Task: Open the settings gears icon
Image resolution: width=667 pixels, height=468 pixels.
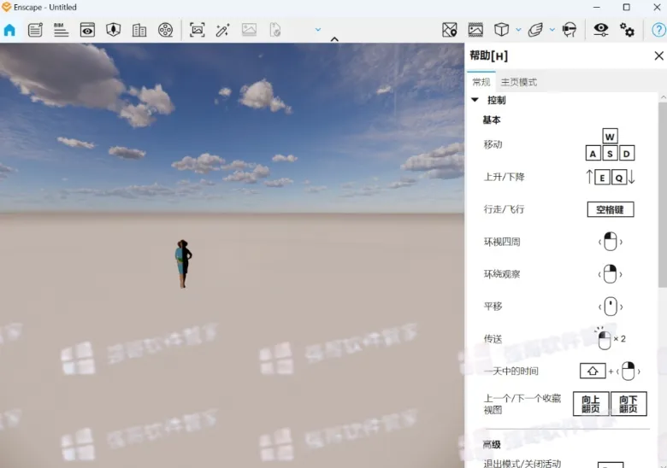Action: tap(627, 30)
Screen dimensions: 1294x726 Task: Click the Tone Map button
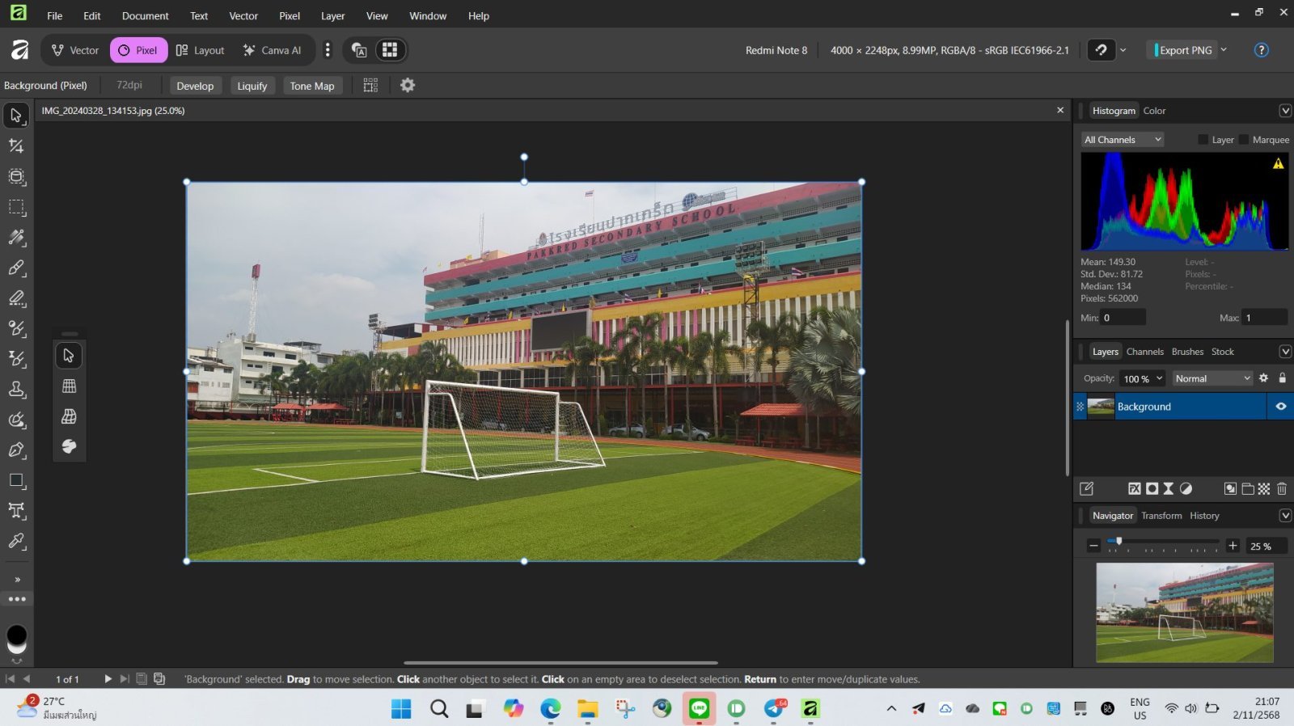click(312, 86)
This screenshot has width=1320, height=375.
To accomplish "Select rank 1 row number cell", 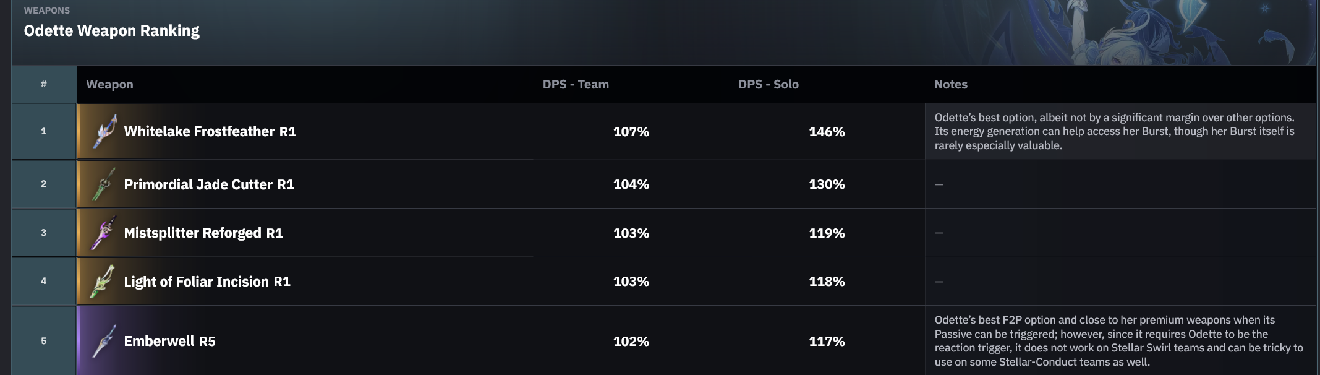I will 43,131.
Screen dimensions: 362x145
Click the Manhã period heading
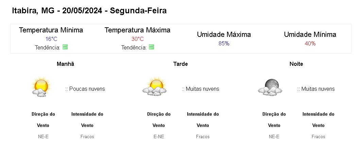coord(65,64)
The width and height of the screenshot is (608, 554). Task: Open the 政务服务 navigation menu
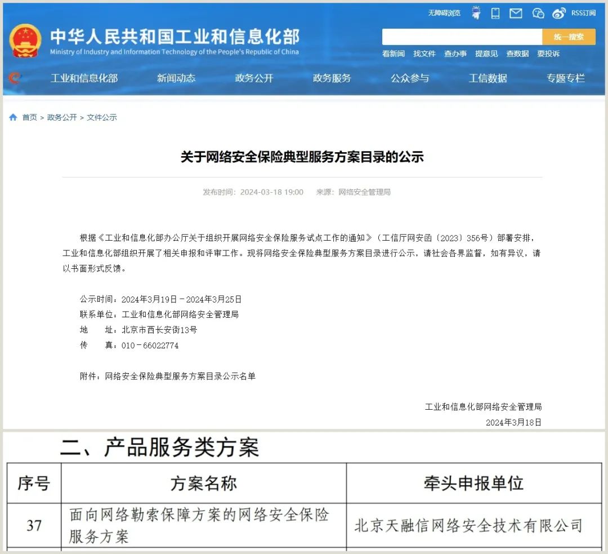tap(332, 78)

:: WHAT THIS TASK INVOLVES ::
Copy verbatim the span that begins at the line containing "The width and" and ends at the last line of the material, inclusive of both; exclude pictures.

:: TASK RESPONSE ::
The width and height of the screenshot is (608, 554). Task: Open the 政务服务 navigation menu
tap(332, 78)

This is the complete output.